● Task set
1. Using the Mongo date-field reply, decide whether each statement agrees with it: (a) the Mongo storage plugin is being actively developed right now; (b) Kunal asks Jiang to help by submitting a pull request; (c) the sample document's "name" value is "apple". Answer yes or no for each and quote the deciding words of the text.
2. Carry the Mongo date-field reply forward from its last line.
[[ Selected passage open ]]
Re: Different output for the same date field

2018-03-13 Thread Kunal Khatua
Hi Jiang

Thanks for bringing this to our attention.

However, we're not actively developing the Mongo storage plugin at the
moment, so it might be a while before this is updated.

Do you think you could help with submitting a pull-request against a JIRA
filed for this? You already appear to have become familiar with the Drill
codebase, and we're looking to contributions from the community.


~ Kunal

On Tue, Mar 13, 2018 at 3:23 PM, Jiang Wu  wrote:

> Setup:
>
>
>   1.  Mongodb with this sample data inside:
>
> db.test.findOne();
> {
>  "_id" : ObjectId("5aa8487d470dd39a635a12f5"),
>  "name" : "orange",
>  "context" : {
>"time" : ISODate("2018-03-13T21:52:54.940Z"),
>"user" : "jack"
[[ Selected passage closed ]]
[[ Information shown open ]]
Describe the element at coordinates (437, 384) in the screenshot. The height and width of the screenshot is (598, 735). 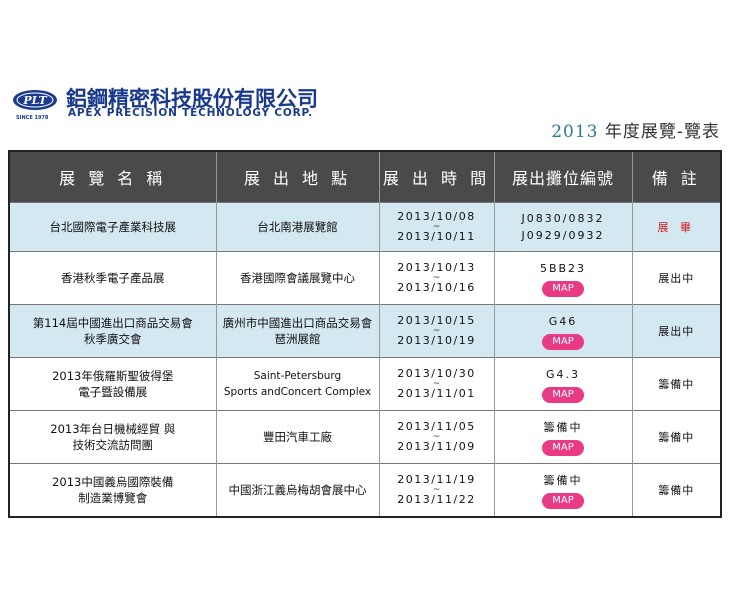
[[ Information shown closed ]]
● Responses per task
1.
(a) No: "we're not actively developing the Mongo storage plugin at the moment"
(b) Yes: "Do you think you could help with submitting a pull-request against a JIRA filed for this?"
(c) No: "name" : "orange"

2.
>  }
> }
>
>
>   1.  Connect with Drill 1.12 and run the query:
>
>
> select t.context.`time` as `time`, t.context from mongo.test.test t;
>
> The result is:
>
> ++-+
> | time   | context |
> ++-+
> | 2018-03-13 | 
> {"time":{"dayOfYear":72,"year":2018,"dayOfMonth":13,"dayOfWeek":2,
> ... },"user":"jack"} |
> ++-+
>
> Note how the output formatting of the same field “time” is different
> depending on whether the time is shown as a first level column or as a
> nested JSON field.  Has anyone seen this behavior?
>
> Looking at the source code, it appears that the JSON output is produced
> from JsonStringHashMap.java:79 (org.apache.drill.exec:vector:1.12.0).
> This class uses its own ObjectMapper instance to serialize the map.
>
> Would it better to add some Mixin’s to the various complex types that may
> appear inside this JsonStringHashMap?  For example, DateTime object can be
> serialized using the logical representation, rather than the getters of the
> DataTime class used by Drill.
>
> Thanks.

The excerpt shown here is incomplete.